▶ [STATED PROBLEM A]: Extract each line of the records that contains the string "icon".

▶ [READING PASSAGE]:

A New Visibility Model for Surface Reconstruction

Abstract

In this paper, we propose a new visibility model for scene reconstruction. To yield out surface meshes with enough scene details, we introduce a new visibility model, which keeps the relaxed visibility constraints and takes the distribution of points into consideration, thus it is efficient for preserving details. To strengthen the robustness to noise, a new likelihood energy term is introduced to the binary labeling problem of Delaunay tetrahedra, and its implementation is presented. The experimental results show that our method performs well in terms of detail preservation.

1 Introduction

Scene reconstruction from images is a fundamental problem in Computer Vision. It has many practical applications in entertainment industry, robotics, cultural heritage digitalization and geographic systems. For decades, it has been studied due to its low cost of data acquisition and various usages. In recent years, researchers have made tremendous progress in this field. For small objects under controlled conditions, current scene reconstruction methods could achieve great results [7, 16]. However, when it comes to large scale scenes with multi-scale objects, they would have some problems with the completeness and accuracy, especially when dealing with scene fine details [18].

Scene details like small scale objects and object edges are essential part of scene surfaces. However, preserving scene details in multi-scale scenes has been a difficult problem. The existing surface reconstruction methods either ignore the scene details or rely on further refinement to restore them. This is because firstly, compared with noise, the supportive points in such areas are sparse, making it difficult to distinguish true surface points from false ones; and secondly, the models and associated parameters employed in existing methods are not particularly adept for large scale ranges, where scene details are usually compromised for overall accuracy and completeness. While the above first case seems unsolvable due to the lack of sufficient information, we only focus on the second case in this work. In particular, we propose a new visibility model along with a new energy formulation for surface reconstruction. Our method follows the idea in [6, 11], with the visibility model and energy formulation replaced with ours. To make our method adept for large scale ranges, we propose a new visibility model with adaptive ends of lines of sight; in the meantime, a new likelihood energy term is introduced to keep the proposed method robust for noise. Experimental result shows that our visibility model is efficient for preserving scene details.

▶ [RECORDS TO PROCESS]:
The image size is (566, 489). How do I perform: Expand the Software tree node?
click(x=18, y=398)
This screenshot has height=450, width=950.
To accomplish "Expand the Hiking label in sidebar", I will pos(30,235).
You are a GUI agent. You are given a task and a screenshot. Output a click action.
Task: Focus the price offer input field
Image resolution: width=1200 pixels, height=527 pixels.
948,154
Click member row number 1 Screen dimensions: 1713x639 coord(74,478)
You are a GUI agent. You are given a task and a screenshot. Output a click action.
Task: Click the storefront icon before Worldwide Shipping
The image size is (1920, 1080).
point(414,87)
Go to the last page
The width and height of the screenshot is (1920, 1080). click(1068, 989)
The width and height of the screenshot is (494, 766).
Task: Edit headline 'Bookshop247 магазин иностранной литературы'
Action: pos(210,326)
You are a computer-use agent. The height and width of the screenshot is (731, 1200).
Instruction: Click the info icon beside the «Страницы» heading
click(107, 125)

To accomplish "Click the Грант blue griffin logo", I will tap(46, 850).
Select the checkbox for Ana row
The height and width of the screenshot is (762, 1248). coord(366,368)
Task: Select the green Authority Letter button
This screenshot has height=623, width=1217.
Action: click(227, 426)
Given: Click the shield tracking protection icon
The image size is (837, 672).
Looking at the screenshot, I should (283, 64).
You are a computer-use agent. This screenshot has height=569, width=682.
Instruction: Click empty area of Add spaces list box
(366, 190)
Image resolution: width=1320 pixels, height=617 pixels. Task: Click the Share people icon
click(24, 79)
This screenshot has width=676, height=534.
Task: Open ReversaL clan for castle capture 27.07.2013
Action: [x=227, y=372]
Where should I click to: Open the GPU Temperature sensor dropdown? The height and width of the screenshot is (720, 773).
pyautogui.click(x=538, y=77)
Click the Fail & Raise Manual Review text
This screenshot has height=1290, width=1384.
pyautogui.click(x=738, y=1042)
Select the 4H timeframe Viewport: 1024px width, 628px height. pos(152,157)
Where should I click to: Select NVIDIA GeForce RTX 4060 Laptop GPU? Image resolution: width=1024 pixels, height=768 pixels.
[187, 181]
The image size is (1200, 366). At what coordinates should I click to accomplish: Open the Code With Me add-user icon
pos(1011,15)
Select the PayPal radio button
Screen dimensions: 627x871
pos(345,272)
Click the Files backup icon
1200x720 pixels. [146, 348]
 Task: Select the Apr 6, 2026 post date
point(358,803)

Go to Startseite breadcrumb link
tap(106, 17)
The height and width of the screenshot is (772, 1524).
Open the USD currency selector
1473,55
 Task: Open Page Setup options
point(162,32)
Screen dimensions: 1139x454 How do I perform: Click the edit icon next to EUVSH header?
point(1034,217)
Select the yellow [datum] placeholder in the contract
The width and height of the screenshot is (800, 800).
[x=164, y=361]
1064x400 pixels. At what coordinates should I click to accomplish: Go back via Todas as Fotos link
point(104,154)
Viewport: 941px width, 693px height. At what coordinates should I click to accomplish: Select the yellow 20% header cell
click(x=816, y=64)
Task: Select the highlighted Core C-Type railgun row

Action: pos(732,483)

▶ [STATED PROBLEM B]: List the practical application areas for scene reconstruction that the passage on surface reconstruction names.

▶ [ANSWER A]:
Task: Click the storefront icon before Worldwide Shipping
Instruction: Click the info icon beside the «Страницы» heading
Given: Click the shield tracking protection icon
Image resolution: width=1320 pixels, height=617 pixels. Task: Click the Share people icon
The image size is (1200, 366). At what coordinates should I click to accomplish: Open the Code With Me add-user icon
Click the Files backup icon
Screen dimensions: 1139x454 How do I perform: Click the edit icon next to EUVSH header?

▶ [ANSWER B]:
- Entertainment industry
- Robotics
- Cultural heritage digitalization
- Geographic systems